American Bankers Association

American Bankers Association

In more positive news for the United States economy, debt delinquencies fell in the fourth quarter, showing that consumers are better managing their debts and dealing with their mortgages. The news comes from a study done by the American Bankers Association that was highlighted in a recent press release.

Delinquencies were down on all home loan related and installment loans and combined with an increase in consumer spending it appears that the economy may be about to round a corner and improve.

According to the American Bank Association chief economist James Chessen: “As jobs, income and household wealth improve, people have a greater capacity to meet their financial obligations. Improving consumer finances and closer attention to managing debt are the key factors behind these better numbers.”

The ABA defines delinquencies as a late payment that is 30 days or more overdue.
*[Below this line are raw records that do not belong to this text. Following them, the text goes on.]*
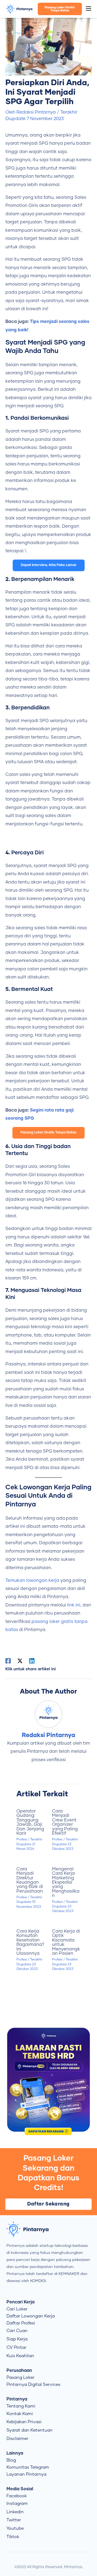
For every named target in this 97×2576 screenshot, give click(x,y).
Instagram (17, 2503)
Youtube (15, 2528)
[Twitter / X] (20, 1661)
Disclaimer (17, 2438)
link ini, (74, 1605)
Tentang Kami (20, 2406)
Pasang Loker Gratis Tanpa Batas (48, 1132)
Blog (11, 2460)
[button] (89, 9)
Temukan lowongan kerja (32, 1580)
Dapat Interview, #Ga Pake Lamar (49, 565)
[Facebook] (8, 1661)
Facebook (16, 2496)
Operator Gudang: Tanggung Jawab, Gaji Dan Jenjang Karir (30, 1822)
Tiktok (12, 2537)
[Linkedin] (31, 1661)
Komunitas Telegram (27, 2467)
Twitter (13, 2520)
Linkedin (15, 2512)
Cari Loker (16, 2309)
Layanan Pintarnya (26, 2474)
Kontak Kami (19, 2414)
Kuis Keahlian (20, 2356)
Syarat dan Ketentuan (29, 2430)
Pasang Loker (20, 2377)
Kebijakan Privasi (23, 2422)
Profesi (21, 1839)
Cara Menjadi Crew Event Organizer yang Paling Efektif (65, 1822)
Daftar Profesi (20, 2323)
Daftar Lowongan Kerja (30, 2316)
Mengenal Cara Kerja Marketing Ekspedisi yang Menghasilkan (65, 1882)
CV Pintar (16, 2347)
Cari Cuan (16, 2331)
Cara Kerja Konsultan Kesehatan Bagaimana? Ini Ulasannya (30, 1942)
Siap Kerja (16, 2339)
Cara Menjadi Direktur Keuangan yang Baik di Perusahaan (29, 1880)
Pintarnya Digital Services (33, 2384)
The “composite ratio”, which tracks delinquencies in eight closed-end installment loan categories, fell 4 basis points to 1.59 percent of all accounts in the fourth quarter. That figure is a record low that’s well under the 15-year average of 2.34 percent, certainly an encouraging sign.

There was a fall in delinquencies in each of the three loan categories – property improvement loans, home equity loans and home equity lines of credit. This is the first time in a year that we saw delinquencies in all three loan types fall.

The ABA expects the trend to continue throughout the year and it the lower delinquency rate will help everyone with home loans achieve better loan conditions.

The delinquencies for recreational motor vehicles also fell from 1.14% to 1.10% compared to the previous year, direct auto loan delinquencies fell to 0.79% compared with 0.88% the previous year and marine loan delinquencies stayed close to the at 1.36% level of last year.

One of the few areas that delinquencies increased was with band cards where the rate went up to 2.6% from 2.55% the previous year. However that is still well below the long term average which comes in at 3.81%, a sign that consumers are well and truly being conscientious with their money and debt right now.

Of the increase in bank card delinquencies, the ABA says: “The increase in credit card delinquencies was small and not unexpected, given how remarkably low the rates are relative to historical standards,” The press release continues: “The fact that consumers are paying off more of their balances even as credit card spending increases shows that people are highly conscious of their debt obligations and actively working to keep them at affordable levels.”

All good signs for the United States economy and the recovery trend continues!